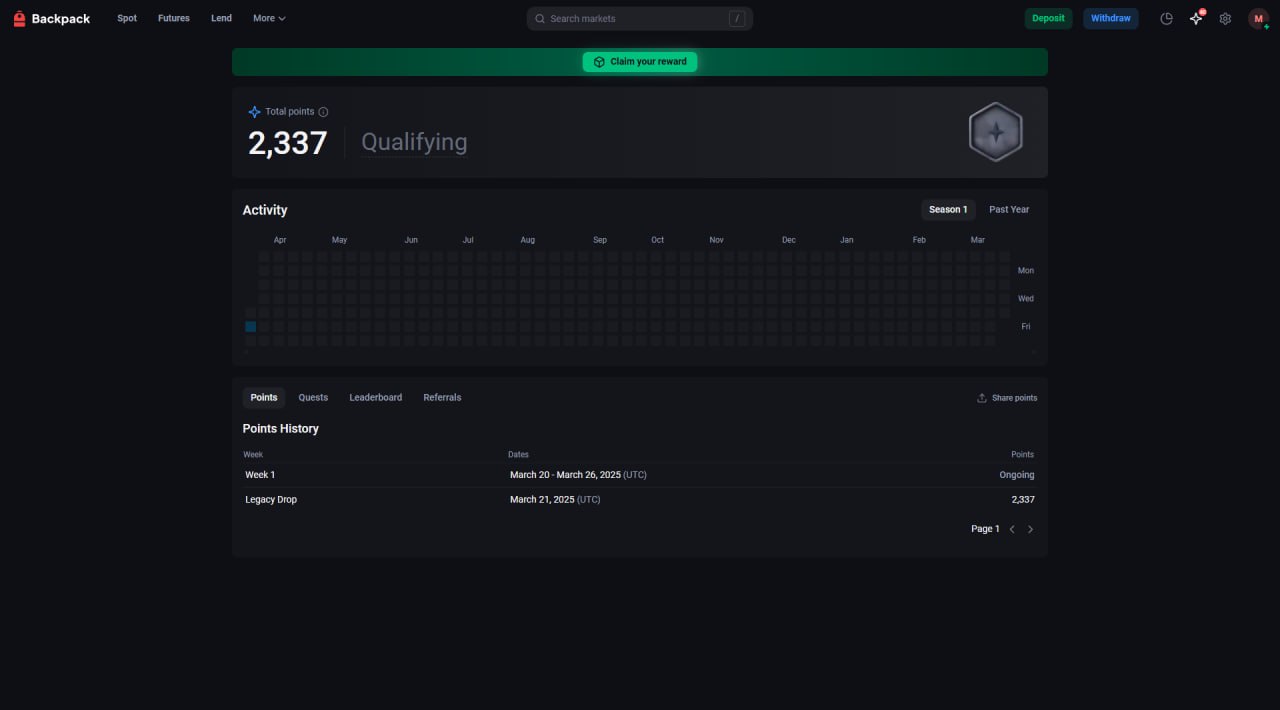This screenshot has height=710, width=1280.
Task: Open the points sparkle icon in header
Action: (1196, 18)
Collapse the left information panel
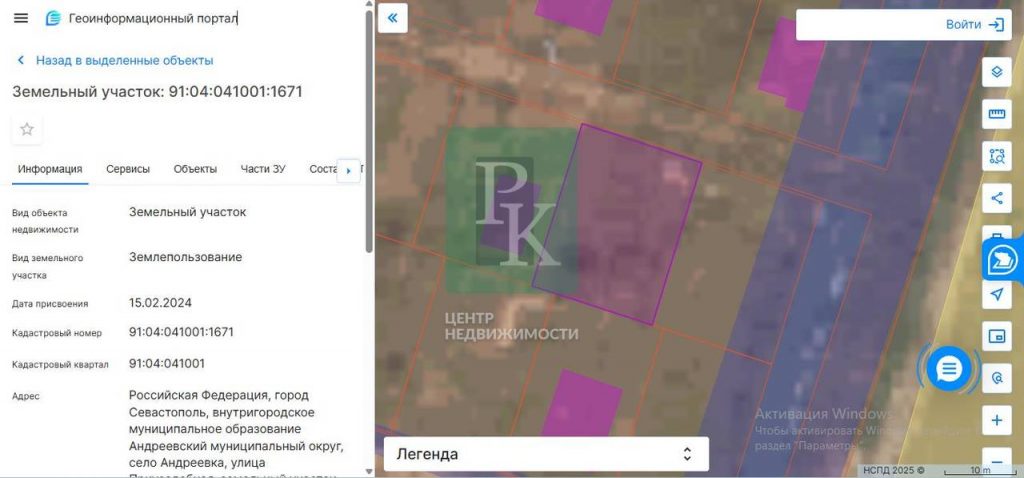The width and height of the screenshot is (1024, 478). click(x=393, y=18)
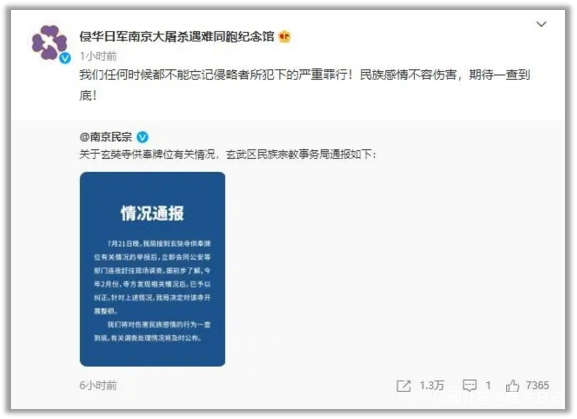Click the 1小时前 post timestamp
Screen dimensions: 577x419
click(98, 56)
——————
**Your assignment:** Leaving every picture out, write out exactly the lines from the one that holds "Collapse the left information panel" through the end of the listing, both included.

**Response to the exercise:**
Collapse the left information panel
The width and height of the screenshot is (1024, 478). click(x=393, y=18)
Click the 1小时前 post timestamp
Screen dimensions: 577x419
click(98, 56)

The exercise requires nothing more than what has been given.